I got a lot of requests after launching HIBP for an API and I saw some great ideas come up in terms of how it might be used for very constructive purposes. Truth be told, there was an API from day one insofar as this was precisely what the web UI was hitting every time you searched for an email address anyway, I just hadn’t published any docs on it or promoted its existence.

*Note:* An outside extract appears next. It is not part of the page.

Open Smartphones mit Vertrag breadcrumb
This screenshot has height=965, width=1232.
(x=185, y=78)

That said, I did give it a bit of tweaking to make it more “RESTful” (this, apparently, is what all APIs must be these days) and it works like this:
HTTP GET //haveibeenpwned.com/api/breachedaccount/{email}
You can hit it over HTTP or HTTPS if you’re so inclined as I’ve now dropped a valid cert onto it. Make a request for an invalid email address and it’ll give you an HTTP 400 otherwise it will go away, think for about 4ms then return you a response that’s either not pwned (HTTP 404) or pwned (array of pwned sites):
["Adobe","Gawker","Stratfor"]
There’s also CORS support so you can happily hit the API directly from within another web app on a different domain. It’s all documented on the HIBP site.
That is all.
There is no authentication.
There is no rate limiting.
There is no cost.
Those decisions may turn out to be insightful in that it means it’s exceptionally easy to use and doesn’t place any unnecessary barriers in front of people, or it may be naive and it’ll be abused no end in ways I haven’t even begun to consider. Or both. On the abuse side though, seriously, if you want a big pile of email addresses then go and download Adobe and the others, they’re dead easy to find and it’s a heap easier than enumerating through addresses one by one over HTTP in the hope of getting a hit.

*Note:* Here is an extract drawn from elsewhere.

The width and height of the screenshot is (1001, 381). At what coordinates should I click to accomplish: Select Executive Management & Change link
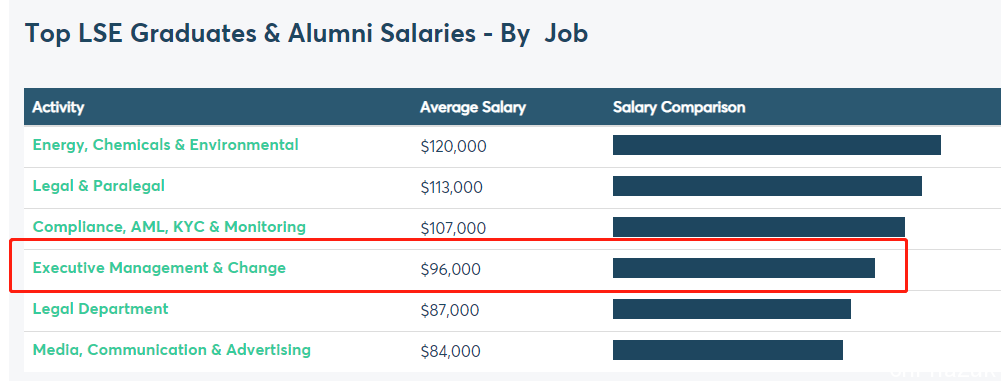point(159,268)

I’ve made the API available because it was easy to do and I’ve made it freely available as it shouldn’t have any cost impact. The compute resources required are tiny and the egress data is measures in bytes – it’s a very efficient process even though it’s searching through 154M records.
Finally, on the structure of the API, I did toss up whether to implement in what is theoretically the more RESTful approach you above (the email address in the path implies a resource) as opposed to a more query-centric approach by passing a value such as email={email}. I asked the question on Twitter and saw vigorous debate arguing the merits of each approach. I’ve published the one described above, but it’s still accessible via query string as well (I haven’t changed the way the search feature on the website uses this). Do feel free to add your thoughts about this or other aspects in the comments below, I’m sure this is but the first phase of many enhancements to come.

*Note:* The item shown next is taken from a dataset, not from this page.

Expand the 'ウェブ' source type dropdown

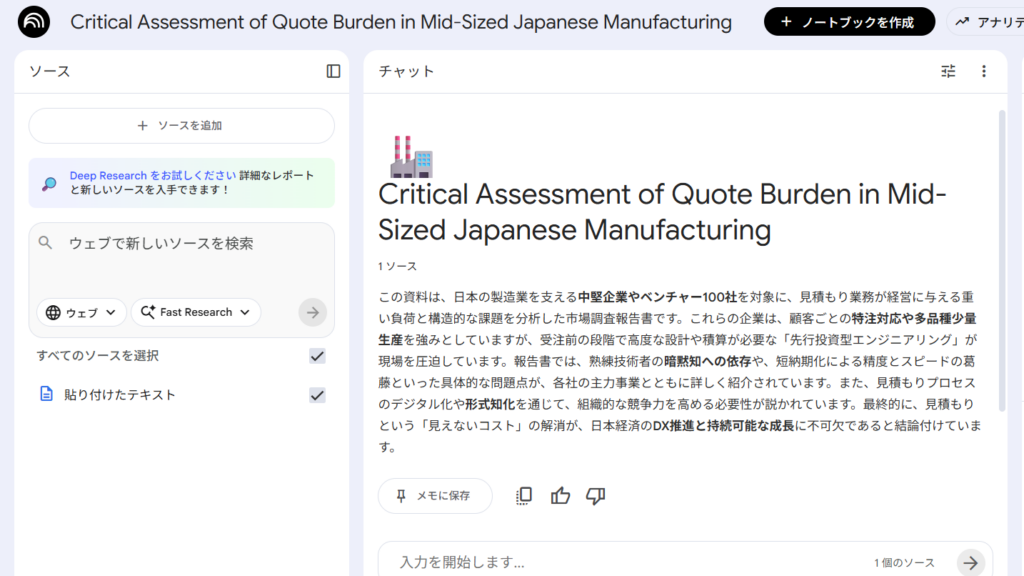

I’ll ask one favour from those of you make good use of it – tell me about it. If you can share it publicly then leave a comment here, if you want to share it privately then send me an email. If you want to keep it to yourself, that’s also fine, I’d just like to know that the service has helped some people do something useful and that it’s being put to good use.
The API documentation is now online.
Enjoy!